7. Josie admits she often witnessed Matt’s cruelty toward other students. Why then does it come as such a surprise to Josie when Matt abuses her verbally and physically? How much did you empathize with Josie?

8. Regarding Lacy, Patrick notes that “in a different way, this woman was a victim of her son’s actions, too” (53). How much responsibility do Lewis and Lacy bear for Peter’s actions? How about Lewis in particular, who taught his son how to handle guns and hunt?

9. At one point during Peter’s bullying, Lacy is encouraged by an elementary school teacher to force Peter to stand up for himself. She threatens to cancel his playdates with Josie if he doesn’t fight back. How did you feel, when you read that scene? Do you blame Lacy for Peter’s future actions because of it? Do you agree or disagree with the idea that it a parent’s job to teach a child the skills necessary to defend himself?

10. Discuss the novel’s structure. In what ways do the alternating narratives between past and present enhance the story? How do the scenes in the past give you further insight into the characters and their actions, particularly Peter and Josie?

11. When Patrick arrives at Sterling High after the shooting, “his entire body began to shake, knowing that for so many students and parents and citizens today, he had once again been too late” (24). Why does Patrick blame himself for not preventing an incident he had no way of knowing was going to happen?

12. Dr.
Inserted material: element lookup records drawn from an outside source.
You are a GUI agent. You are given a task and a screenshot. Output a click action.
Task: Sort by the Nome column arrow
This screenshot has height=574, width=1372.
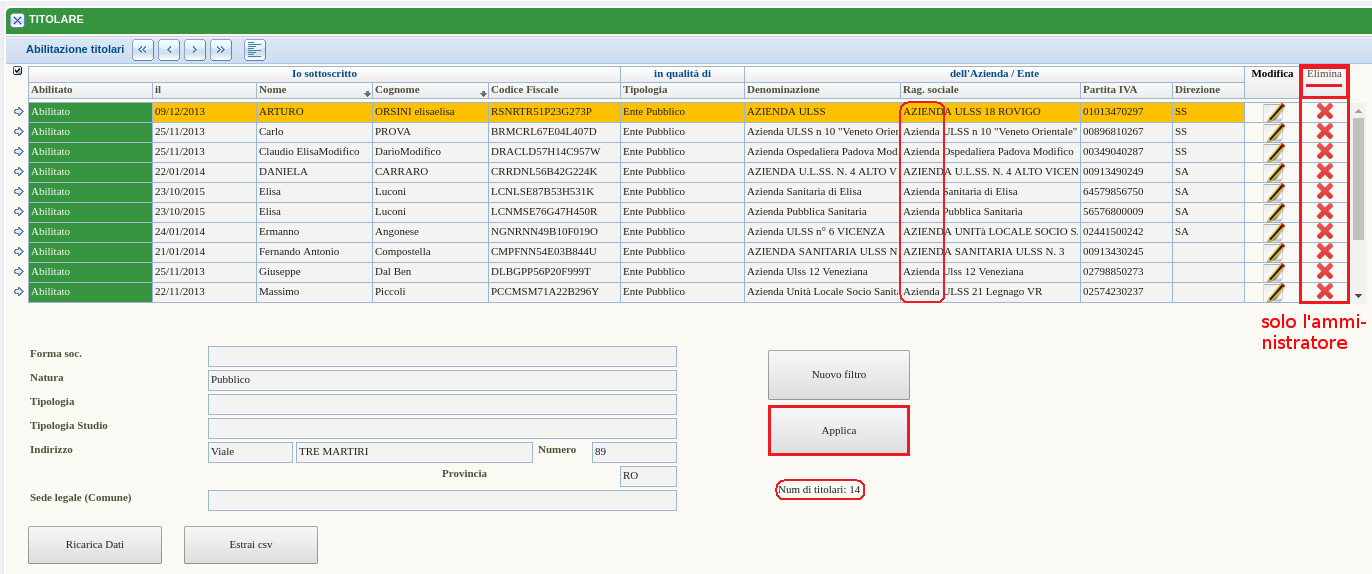[367, 93]
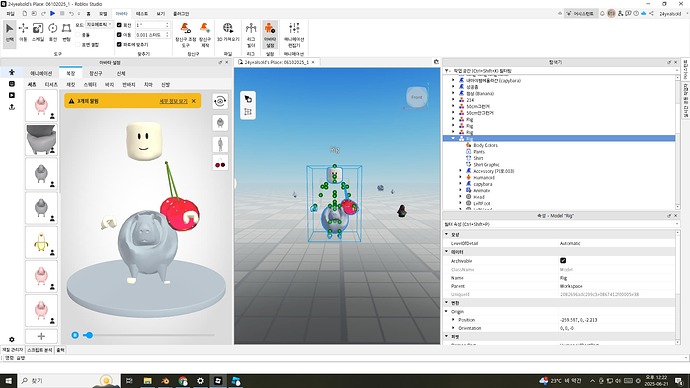
Task: Click the cherry accessory preview icon
Action: click(220, 164)
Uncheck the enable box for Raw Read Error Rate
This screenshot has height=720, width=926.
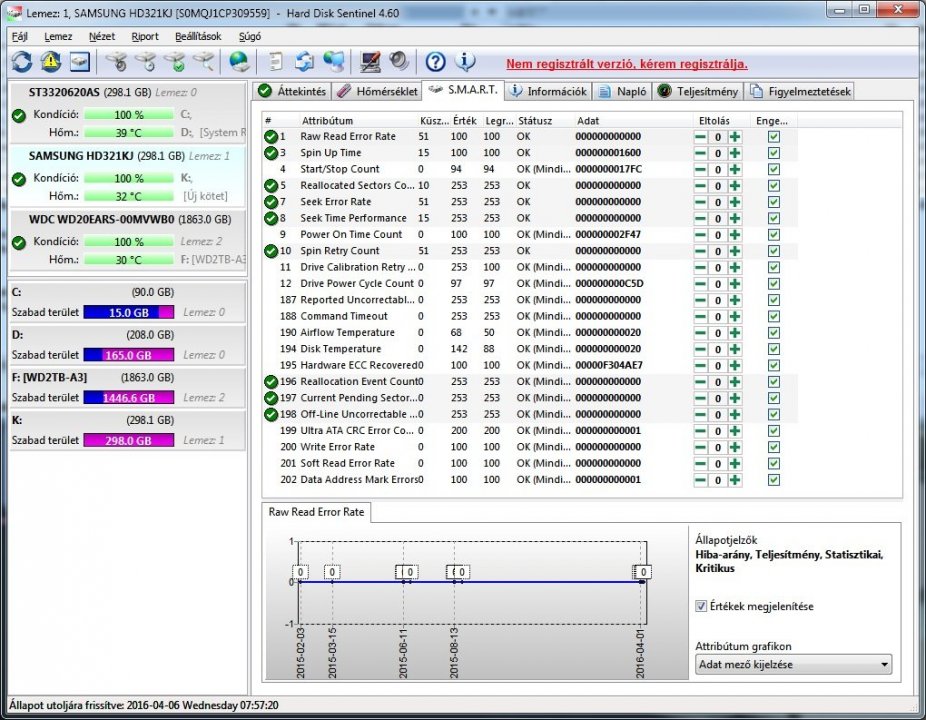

King, an expert witness for the defense, states that Peter was suffering from Post Traumatic Stress Disorder as a result of chronic victimization. “But a big part of it, too,” he adds, “is the society that created both Peter and those bullies” (409). What reasons does Dr. King give to support his assertion that society is partly to blame for Peter’s actions as well as those of the bullies? Do you agree with this? Why or why not?

13. Why does Josie choose to shoot Matt instead of shooting Peter? Why does Peter remain silent about Josie’s role in the shooting? In the end, has justice been satisfactorily dealt to Peter and to Josie?

14. Discuss the very ending of the novel, which concludes on the one-year anniversary of the Sterling High shooting. Why do you suppose the author chose to leave readers with an image of Patrick and Alex, who is pregnant? In what way does the final image of the book predict the future?

15. Shootings have occurred at a number of high schools across the country over the last several years. Did Nineteen Minutes make you think about these incidents in a more immediate way than reading about them in the newspaper or seeing coverage on television? How so? In what ways did the novel impact your opinion of the parties generally involved in school shootings—perpetrators, victims, fellow students, teachers, parents, attorneys, and law enforcement officials?
What do you think the author is proposing as the root of the problem of school violence? What have you heard, in the media and in political forums, as solutions? Do you think they will work? Why or why not?